Für viele mag das nicht gerade nach einer Traumlehre klingen. Doch für Virginia ist es das. Für ihre Ausbildung nimmt sie nicht nur den Kontakt mit Dreck und Gestank auf sich, sondern auch einen langen Arbeitsweg: Die 18-Jährige steht jeden Morgen um 4 Uhr auf, um zu ihrem Lehrbetrieb, der Firma ISS Kanal Services in Boswil AG, zu pendeln.

Beim Besuch von 20 Minuten sitzt Virginia im Regieraum des Firmenwagens, der unmittelbar neben einer Schachtöffnung steht. Dort muss sie den Einsatz des vierrädrigen Kamera-Roboters am Computer vorbereiten. Die Videoaufnahmen werden ihr zeigen, in welchem Zustand der unter der Strasse verlaufende Kanal ist und ob es Sanierungsbedarf gibt.

Erst rauswaschen, dann filmen

Arbeitskollege Fabian Murmann ist inzwischen mit dem Lastwagen vorgefahren, um den Kanal vor der Kamerafahrt «rauszuwaschen», wie er sagt. Sobald der Kanal sauber ist, kann Virginia den Kamera-Roboter in die Schachtöffnung hinunterlassen. Lehrlingsausbildner Hegi beobachtet sie mit Argusaugen: «Wenn das Gerät kaputtgeht, ist das eine teure Angelegenheit.»

Doch Virginia schafft die Aufgabe mit Bravour. Der Roboter ist im Kanal, jetzt kann ihn die Lernende vom Regieraum aus per Joystick steuern und den Kanal rauf- und runterfahren lassen. Die Aufnahmen am Bildschirm zeigen: alles in Ordnung da unten.

In den Fussstapfen des Vaters

Dank der technischen Helfer müssen Entwässerungstechnologen heute viel seltener in die Kanalisation absteigen als früher. Umso mehr freut sich Virginia, dass sie heute zum ersten Mal selbst runterdarf, um einen Kanal zu inspizieren. 200 Meter weiter befindet sich der nächste Schacht. Ausgerüstet mit Helm, Stirnlampe und Kletter-Gstältli, seilt sich die 18-Jährige die drei Meter in die Tiefe ab.

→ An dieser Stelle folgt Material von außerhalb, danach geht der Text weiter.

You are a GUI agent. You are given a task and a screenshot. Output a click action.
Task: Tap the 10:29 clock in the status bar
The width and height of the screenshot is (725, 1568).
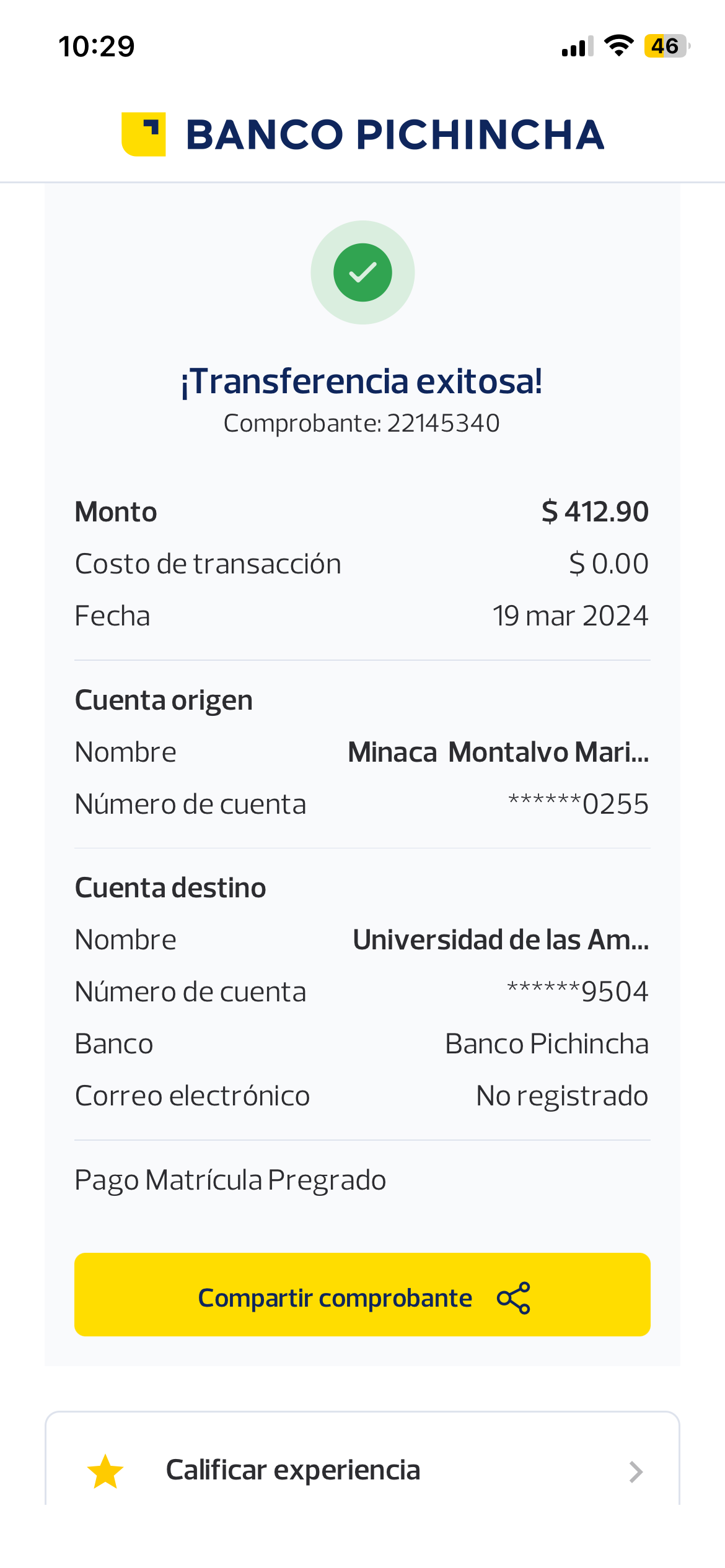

Sie scheint hier im Untergrund in ihrem Element zu sein. Das Flair für Schächte und Kanäle ist ihr offenbar bereits in die Wiege gelegt worden. Auf die Frage, warum sie gerade diese Lehre gewählt habe, sagt sie: «Das liegt vor allem an meinem Papi.» Auch er sei in dieser Branche tätig – nun freue sie sich, in seine Fussstapfen zu treten.